Chamar alguém de “negacionista” tem se tornado recorrente no debate nacional: tudo que parece estranho ou simplesmente não está alinhado com as ditas “verdades científicas” é logo tachado de negacionismo. Em alguns casos, “negacionista” acaba sendo apenas o rótulo que damos a alguém de quem discordamos.
Nessas situações, essas pessoas são descritas como alienadas ou desinformadas, um padrão que mais atrapalha do que ajuda. O primeiro passo para não cair nessa visão estereotipada é mudar o foco: não se trata de algo individual nem episódico.
Esse tipo de acusação atravessa até mesmo nossa vida cotidiana. No dia a dia, lidamos com dilemas muito concretos ligados ao sofrimento, ao cuidado e ao bem-estar. Para dar conta deles, recorremos a uma variedade de alternativas disponíveis. Ao lado da medicina e da ciência ocidental, o cardápio de soluções a nosso dispor inclui astrologia, espiritualidades, psicoterapias alternativas, medicinas não convencionais e saberes místicos ou não ocidentais.
Não raro, fazemos um uso conjugado dessas soluções. Procuramos especialistas credenciados pela ciência, ao mesmo tempo que consultamos a astrologia ou recorremos à religião. Não há nada de contraditório nesse arranjo. Acusar essas práticas de negacionismo, além de inócuo, é ignorar que se trata de decisões pragmáticas, que conciliam, sem grandes conflitos, saberes científicos e outras matrizes de conhecimento.

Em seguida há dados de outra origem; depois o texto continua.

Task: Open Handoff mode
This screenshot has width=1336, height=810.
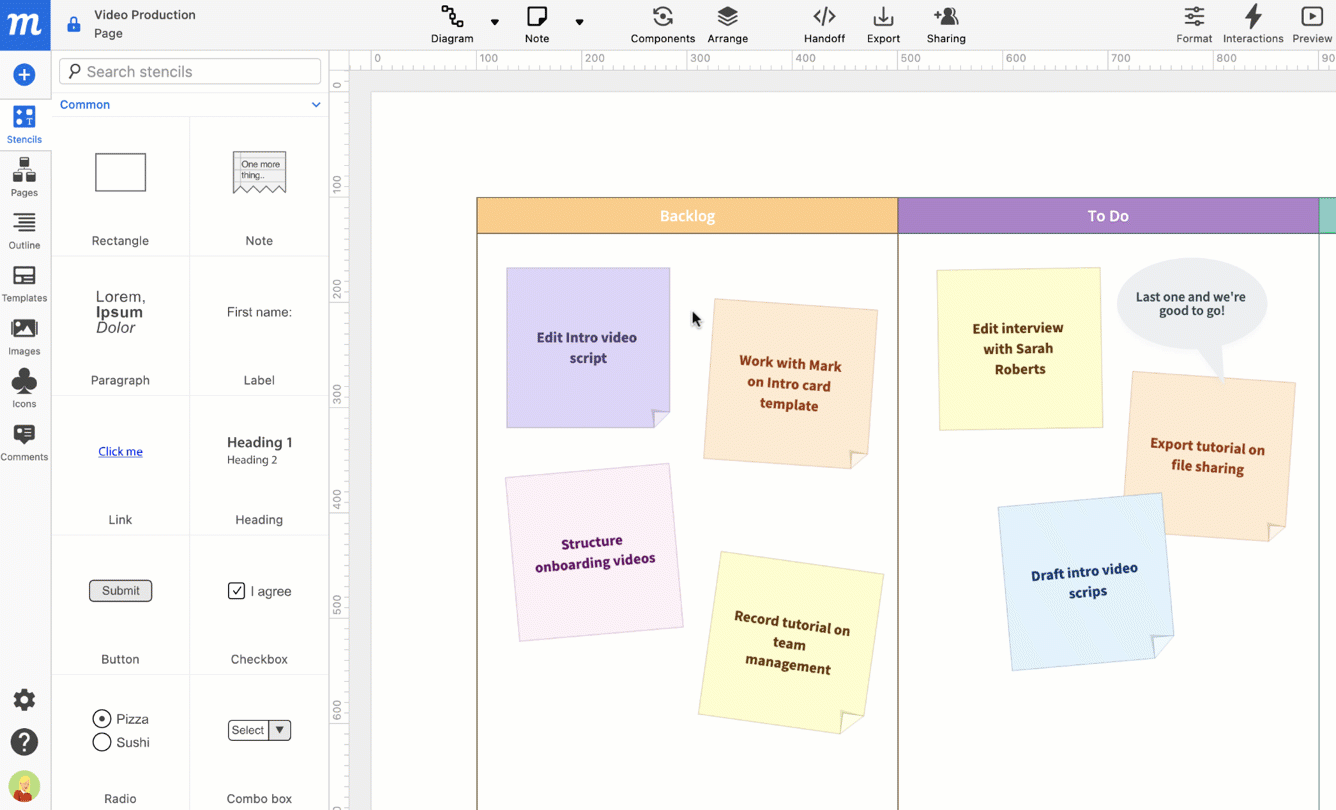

O fato é que pessoas e grupos se relacionam com a ciência de maneira profundamente seletiva. “Esse conhecimento me interessa? Que parte dele me é útil? Com quais conclusões concordo moralmente? Quais afrontam meus valores?” É mais ou menos assim que operam nossos filtros valorativos e cognitivos diante de achados e consensos científicos.
Ao contrário do que supõe boa parte dos especialistas, raras vezes a ciência funciona como guia exclusivo para nossas orientações existenciais. Isso não significa rejeitá-la, mas situá-la entre outros saberes que também produzem sentido e eficácia.
Curiosamente, esse mesmo mecanismo de seletividade também está presente entre grupos mobilizados por retóricas negacionistas. Eles não rejeitam a ciência em bloco: selecionam o que aceitar, o que distorcer e o que rejeitar, sobretudo quando percebem que alguns consensos científicos ameaçam certos interesses ou valores morais e identitários. É aqui que o negacionismo deixa de ser uma escolha ordinária e passa a se tornar um problema coletivo.
É justamente por isso que confundir negacionismo com escolhas individuais ou com o recurso a saberes alternativos reforça um estereótipo enganoso.
O negacionismo não nasce da pluralidade de práticas cotidianas, mas da exploração organizada dos choques entre ciência, valores e políticas públicas. Ele se sustenta na fabricação de informação falsa feita por empresas, influenciadores e partidos que lucram com a desconfiança seletiva na ciência. Tratar tudo isso como mera ignorância individual não só obscurece o problema, como acaba alimentando aquilo que se pretende combater.